B.V -I was asked in 2007 to realize a work for the Venice Biennale outside the main program. So we found an incredible small chapel off San Marcos, Chiesa di San Gallo, that was deconsecrated 25 years ago. In that time I kept thinking about the presence of the dead. In Venice, but also in many places in Europe, the presence of the dead is very strong, but in America it’s not, as it is a very young country. This presence of the dead contrasts with our lives and our high-speed world, so I wanted to do something about it.

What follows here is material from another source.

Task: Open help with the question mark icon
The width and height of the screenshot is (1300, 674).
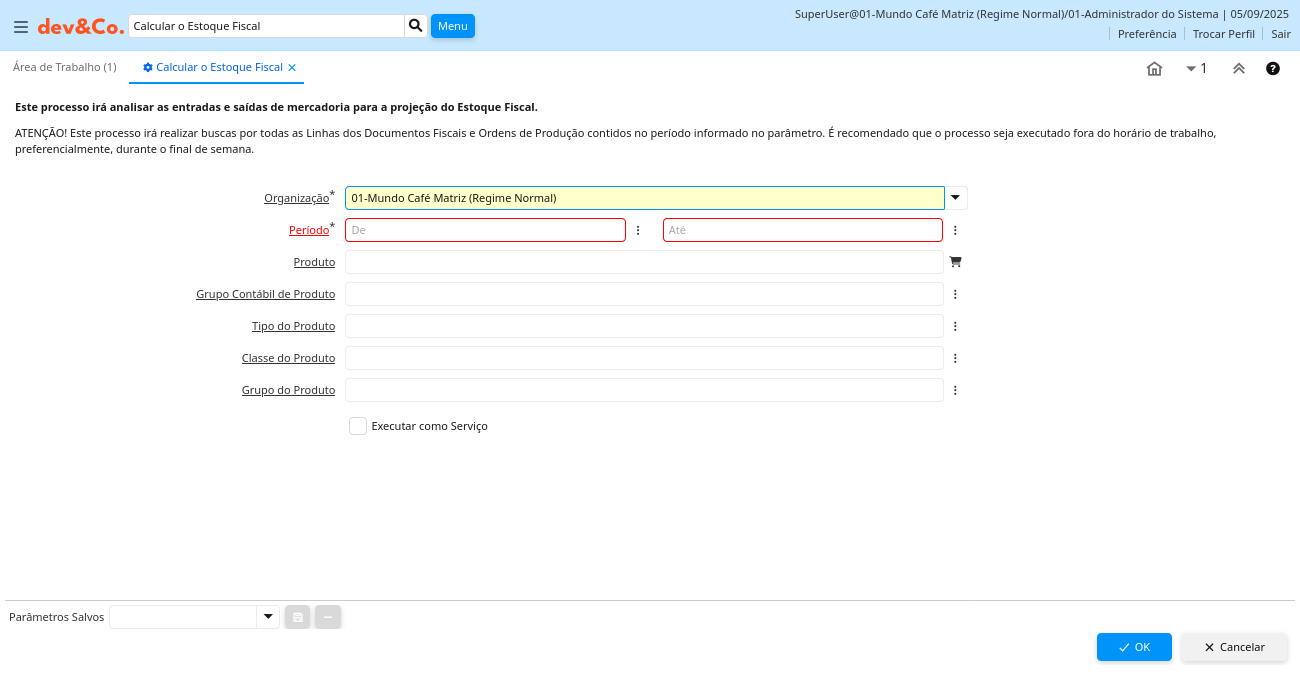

Emergence, 2002. Color High-Definition video rear projection on screen mounted on wall in dark room. Projected image size: 78.7” x 78.7”, 11’ 49”. Commisioned by The J. Paul Getty Museum.

Emergence, 2002. Color High-Definition video rear projection on screen mounted on wall in dark room. Projected image size: 78.7” x 78.7”, 11’ 49”. Commisioned by The J. Paul Getty Museum.

The works in “Ocean without a Shore”, among them The Return from Fundacio Sorigue, are inspired by the Andalusian poet Ibn ‘Arabî and his writings. It’s basically about the spiritual as center of our lives and the idea of bringing it back to the domain of the self.

There was a new technology by that time, and we created a water wall, and I had twenty-five people passing through the water wall, shot with their clothes on with an old 1974 black-and-white surveillance camera-a very crude, low quality image. And when you passed through the water you had a second state-of-the- art High-Definition camera lined up with the first. So, when people walked through this waterfall they turned from black and white into color, as if they became human again, and that was a very emotional moment.

P.B. -In Lleida The Return was also installed by Fundacio Sorigue in the Seu Vella Cathedral.

B.V. -Yes, it was fantastic.

P.B. -Finally, we can conclude that on a formal level we also find resemblances with painting: the frame of the painting and the frame of the screen.

B.V. -Actually, when I was at the Chiesa di San Gallo and we were installing, I realized -which was shocking- that the two side altar pieces were exactly the same size as the 64-inch plasma screens and the centre altar piece was exactly the size of the 103-inch plasma; it was astonishing to see that they fit exactly into the places where the original paintings were.

NOTE

* This interview was published on the occasion of the publication When a Painting Moves…Something Must be Rotten!, Selene Wendt and Paco Barragán (Editors). Milan: Edizione CHARTA, April 2011, pp. 31-35.

Tags:


Related Articles

Comments are closed.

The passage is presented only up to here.